I prefer to stay home for the most part. I’m usually very tired and I just feel more comfortable in my own familiar surroundings with everything I need right here. I do try to force myself to get out amongst people, though. That is very important. I used to go to two different bible studies during the week. Well, I tried–I missed them sometimes, too. I often am too tired to go or I don’t push myself hard enough. Recently, one group rescheduled their study so that it is at the same time as my regular study. so I’m down to only one study group a week. I volunteer to help count my church’s Sunday offerings which is only about once a month. I try to be social and am blessed I have some true friends.

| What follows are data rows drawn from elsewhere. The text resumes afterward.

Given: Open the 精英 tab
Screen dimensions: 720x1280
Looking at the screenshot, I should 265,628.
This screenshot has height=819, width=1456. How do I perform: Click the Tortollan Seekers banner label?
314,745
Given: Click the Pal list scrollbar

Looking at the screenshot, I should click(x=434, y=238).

I do experience significant pain and discomfort. It’s really indescribeable. There isn’t much I can do about the pain and discomfort I have. There’s not a medication strong enough to numb the pain/discomfort. In order to numb this pain, I’d have to be put completely out! My feet not only burn 100% of the time, but I have sharp pains and a stretching and pulling sensation in my toes or under my feet. I have similar sensations in my private parts. It’s maddening. But, there is nothing you can do about it; you have to focus on other things in order to cope.

It’s easy to turn within yourself when you get immobile and are in pain, but that is the worse thing you can do. Funny, I KNOW much of what I should and need to do; I can write it out here, but I can’t always DO IT in reality.

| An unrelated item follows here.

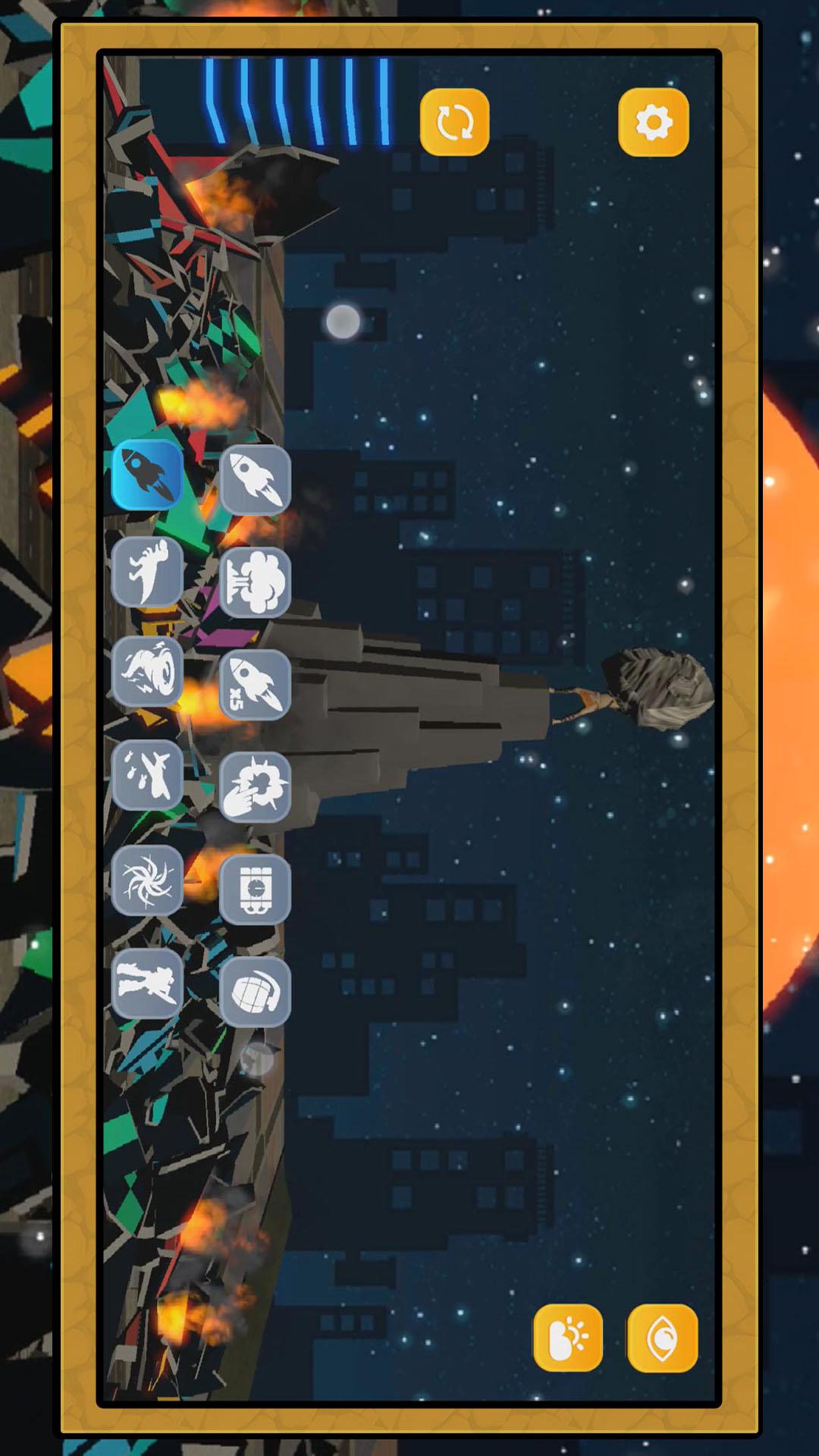Open the gear settings button

click(x=653, y=122)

I was just thinking about that today. On Sundays my son and daughter-in-law along with their 3 year old son visit me. They come to church with me, we eat lunch together, and then they visit in the afternoon. Today after they left I considered how little interaction I spent with my grandson today. I didn’t feel well and I think I was focusing on that rather than my grandson. I made note to myself that in the future, I’m going to try to focus more on my grandson (rather than my pain) and see if I can conquer this battle. I always hate it when after my grandson leaves, I look back and realize what I missed out on worrying about my discomfort.

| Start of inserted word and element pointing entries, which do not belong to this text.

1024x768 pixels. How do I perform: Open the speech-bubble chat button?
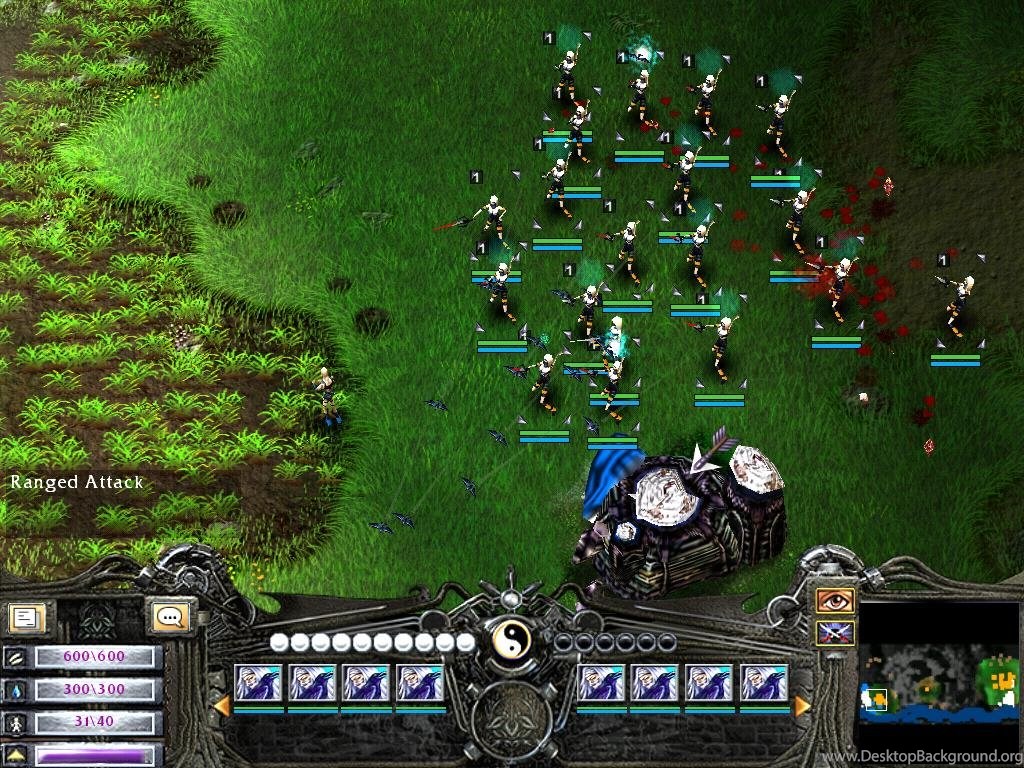(x=169, y=616)
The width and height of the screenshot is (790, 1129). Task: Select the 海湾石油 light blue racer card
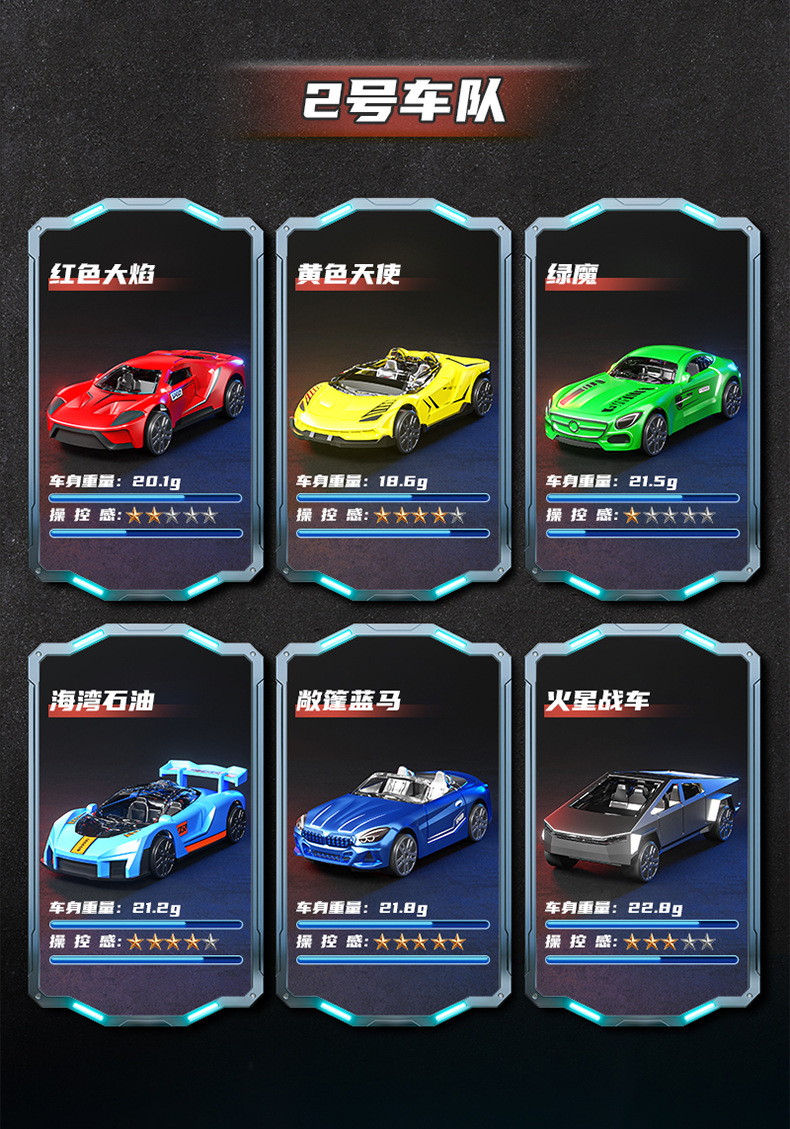coord(146,825)
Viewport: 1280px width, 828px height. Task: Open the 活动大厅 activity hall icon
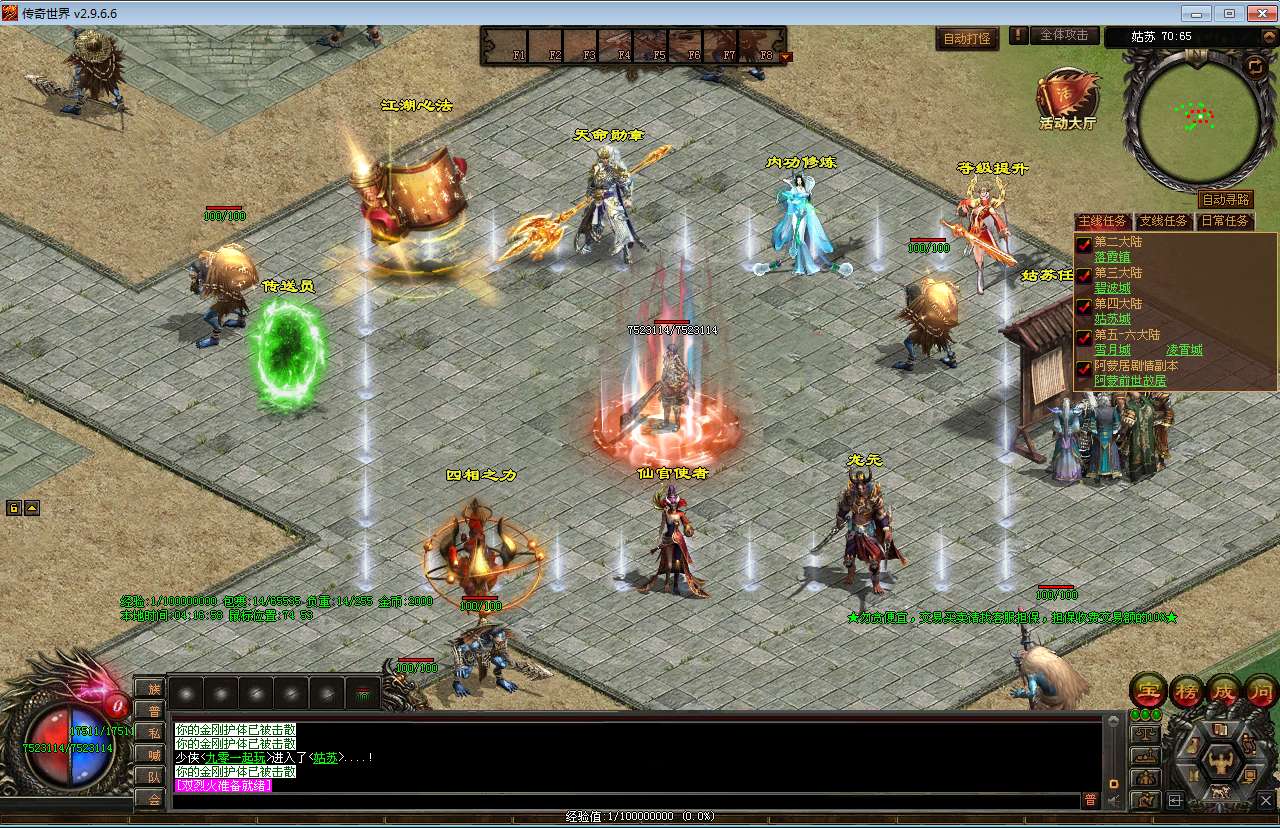coord(1067,99)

Anyway, it’s really “same ole same ole” here. My other son and daughter-in-law are expecting their second son in June. Their first son will turn two March 15th. Oh my gosh! That’s in just a few days! I am hoping to spend some time with them in June, God-willing. It will have to be a God-thing, as I don’t think I can handle the travel on the airlines by myself. We shall see.

This was more of a refresher/catch-up entry. I hope to do better. (I think I’ve said that before…)

It Feels Like Forever

It feels like forever since I’ve written in here.

It feels like forever since I’ve had Multiple Myeloma.

It feels like forever since I could walk without help.

It feels like forever since I could go to the bathroom normally and feel I actually accomplished something.

It has been forever since I worked. My last day working was 10/4/05…or was it 10/3/05? I don’t even remember.

As I start typing this I realize I shouldn’t have started this entry, as I am nearly nodding off. I’m in serious need for a nap. Ever since I got sick, when I get fatigued – it’s over. I can almost fall asleep standing up (with my walker of course). I better hit the main points fast. . .

MM-wise, I’m doing great. My oncologist even extended the lapses between visits to four months versus three months. My lab numbers improved a bit last time; seems I’m healing myself on my own. I think this flucuation is normal in a partial remission like what I seem to be in.

As for medications, I’m on but a few. I take 5mg Methadone three times a day (15mg per day total). I take blood pressure medicine, I think it’s Lisiprol…no…I forget. I think it’s 20mg. I used to take Norvasc 5mg. It did fine but my ankles and feet were swelling. When I changed bp medicines, the swelling went down and my bp remained just fine. That’s all – except for the Intrathecal Pump with the Lioresal.

I’m just so sleepy I’m falling asleep typing. I will return and desribe more of what’s going on and where I’m at.